Try it
Each line from the one with "Where should I click to: Open" through the final line of the entries below must be printed exactly, and the pictures must not be.

Data supplied
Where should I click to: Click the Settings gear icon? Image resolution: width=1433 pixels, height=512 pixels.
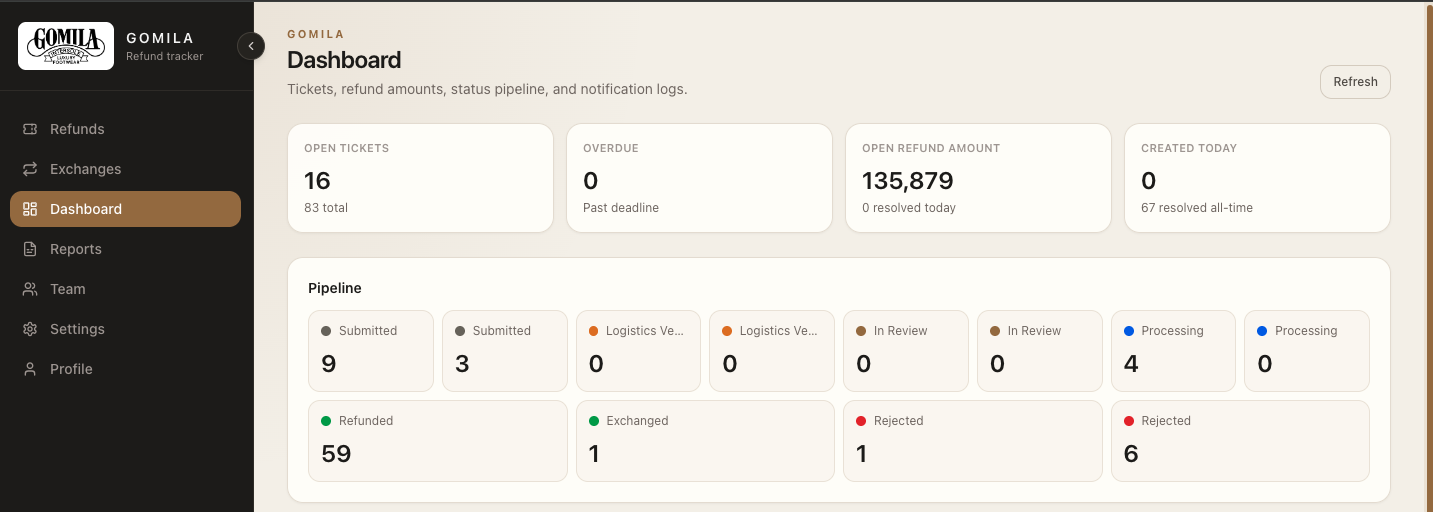tap(30, 329)
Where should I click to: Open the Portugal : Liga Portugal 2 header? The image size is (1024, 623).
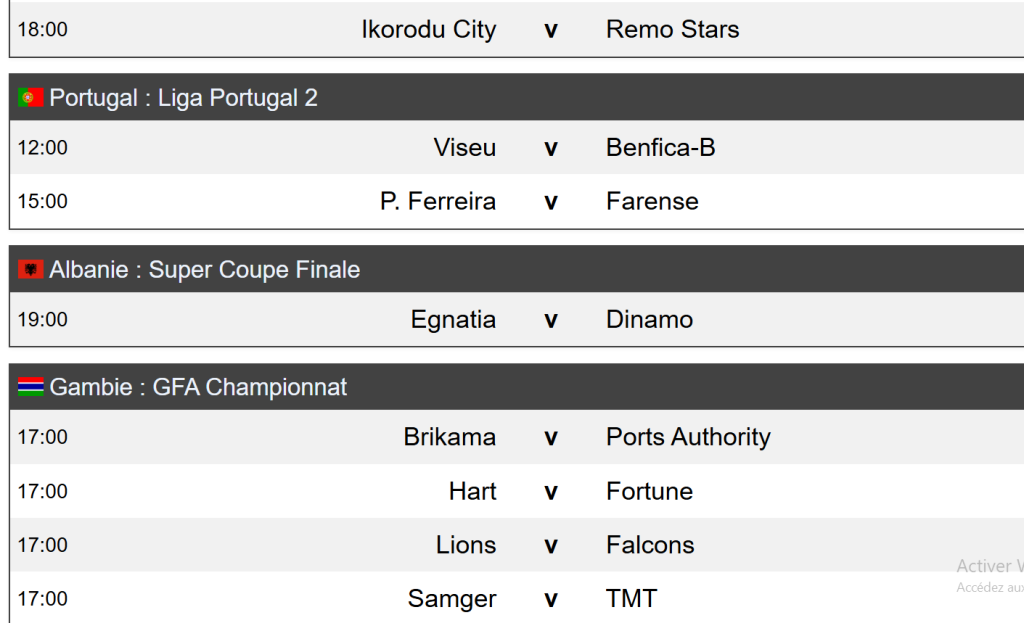tap(183, 98)
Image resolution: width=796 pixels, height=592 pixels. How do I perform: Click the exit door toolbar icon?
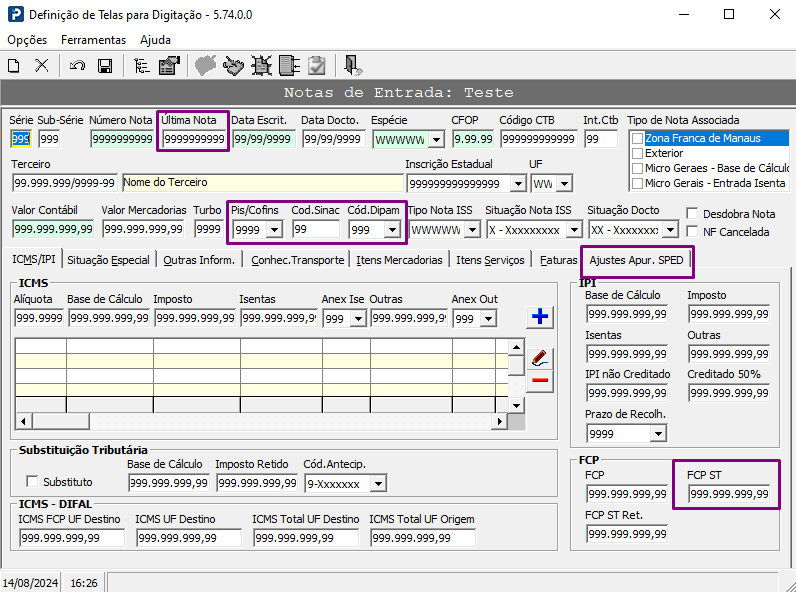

Written solution
Where should I click to: Open the Portugal : Liga Portugal 2 header? The image size is (1024, 623).
tap(183, 98)
Image resolution: width=796 pixels, height=592 pixels. How do I perform: Click the exit door toolbar icon?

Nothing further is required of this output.